## [HERAUSFORDERUNG]
Beantworte anhand des folgenden Auszugs über die Initiative „Kommunales Know-how für Nahost“ diese Fragen:
(a) Wann hat das Bundesentwicklungsministerium die Initiative ins Leben gerufen?
(b) In welcher Stadt stellte Entwicklungsminister Gerd Müller die Initiative vor?
(c) Welche Ursachen sollen die Fachleute im Nahen Osten bekämpfen?

## [BEREITGESTELLTER AUSZUG]
--------

All das belastet die Infrastruktur der Kommunen in den Aufnahmeländern. Das Bundesentwicklungsministerium (BMZ) hat daher im Herbst 2016 die Initiative „Kommunales Know-how für Nahost“ ins Leben gerufen. Fachleute aus deutschen Kommunen hätten notwendige Expertise, um zu helfen, sagte Entwicklungsminister Gerd Müller bei der Vorstellung der Initiative im Oktober 2016 in München. Damit sollen sie zur Stabilisierung der Region beitragen und Fluchtursachen im Nahen Osten bekämpfen. Dahinter steckt auch die Idee, dass es besser ist, wenn Geflüchtete in der Region bleiben und nicht nach Europa kommen.

--------

## [Einträge zum Auffinden von Wörtern und Elementen]
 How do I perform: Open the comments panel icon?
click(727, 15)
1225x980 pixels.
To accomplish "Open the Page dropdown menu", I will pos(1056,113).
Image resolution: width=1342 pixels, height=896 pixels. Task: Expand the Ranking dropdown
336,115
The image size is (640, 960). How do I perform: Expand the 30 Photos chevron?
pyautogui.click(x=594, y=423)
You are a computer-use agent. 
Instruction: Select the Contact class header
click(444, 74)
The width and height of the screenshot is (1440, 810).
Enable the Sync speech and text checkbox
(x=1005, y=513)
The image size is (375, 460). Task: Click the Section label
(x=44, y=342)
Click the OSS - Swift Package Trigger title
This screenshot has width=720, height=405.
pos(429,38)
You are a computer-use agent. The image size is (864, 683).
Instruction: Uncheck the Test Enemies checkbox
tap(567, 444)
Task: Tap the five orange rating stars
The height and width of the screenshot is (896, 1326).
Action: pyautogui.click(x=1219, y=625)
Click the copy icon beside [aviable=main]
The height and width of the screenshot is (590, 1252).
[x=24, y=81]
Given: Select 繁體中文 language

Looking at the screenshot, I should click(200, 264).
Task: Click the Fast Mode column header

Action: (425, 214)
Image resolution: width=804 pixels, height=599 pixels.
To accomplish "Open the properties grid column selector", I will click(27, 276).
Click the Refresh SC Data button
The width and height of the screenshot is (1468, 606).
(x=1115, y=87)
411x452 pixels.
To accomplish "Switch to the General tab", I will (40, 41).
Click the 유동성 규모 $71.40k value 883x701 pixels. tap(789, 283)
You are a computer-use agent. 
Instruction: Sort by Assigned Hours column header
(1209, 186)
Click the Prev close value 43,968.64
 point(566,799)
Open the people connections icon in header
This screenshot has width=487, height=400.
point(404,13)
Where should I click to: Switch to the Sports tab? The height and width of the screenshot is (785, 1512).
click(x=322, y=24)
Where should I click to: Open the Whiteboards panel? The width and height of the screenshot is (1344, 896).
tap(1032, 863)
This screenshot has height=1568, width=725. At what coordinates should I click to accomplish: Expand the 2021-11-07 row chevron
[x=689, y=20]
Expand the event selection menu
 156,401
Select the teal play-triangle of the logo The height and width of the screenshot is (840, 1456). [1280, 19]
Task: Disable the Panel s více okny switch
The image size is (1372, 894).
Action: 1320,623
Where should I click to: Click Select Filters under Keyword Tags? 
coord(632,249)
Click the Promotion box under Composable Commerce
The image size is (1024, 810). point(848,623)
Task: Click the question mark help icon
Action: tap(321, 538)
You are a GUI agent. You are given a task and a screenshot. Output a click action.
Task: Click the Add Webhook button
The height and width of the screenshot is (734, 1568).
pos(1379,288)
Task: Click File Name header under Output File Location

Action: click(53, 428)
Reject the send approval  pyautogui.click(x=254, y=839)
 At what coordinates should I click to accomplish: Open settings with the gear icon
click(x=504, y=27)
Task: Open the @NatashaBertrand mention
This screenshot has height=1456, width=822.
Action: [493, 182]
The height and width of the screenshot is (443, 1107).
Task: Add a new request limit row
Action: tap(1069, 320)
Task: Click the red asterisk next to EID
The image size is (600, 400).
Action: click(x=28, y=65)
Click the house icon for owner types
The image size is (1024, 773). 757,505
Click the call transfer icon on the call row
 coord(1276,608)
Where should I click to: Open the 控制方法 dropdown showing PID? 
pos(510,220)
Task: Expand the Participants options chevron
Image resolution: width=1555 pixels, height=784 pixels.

--------

## [ERGEBNIS DER AUFGABE]
(a) Im Herbst 2016.
(b) In München.
(c) Fluchtursachen.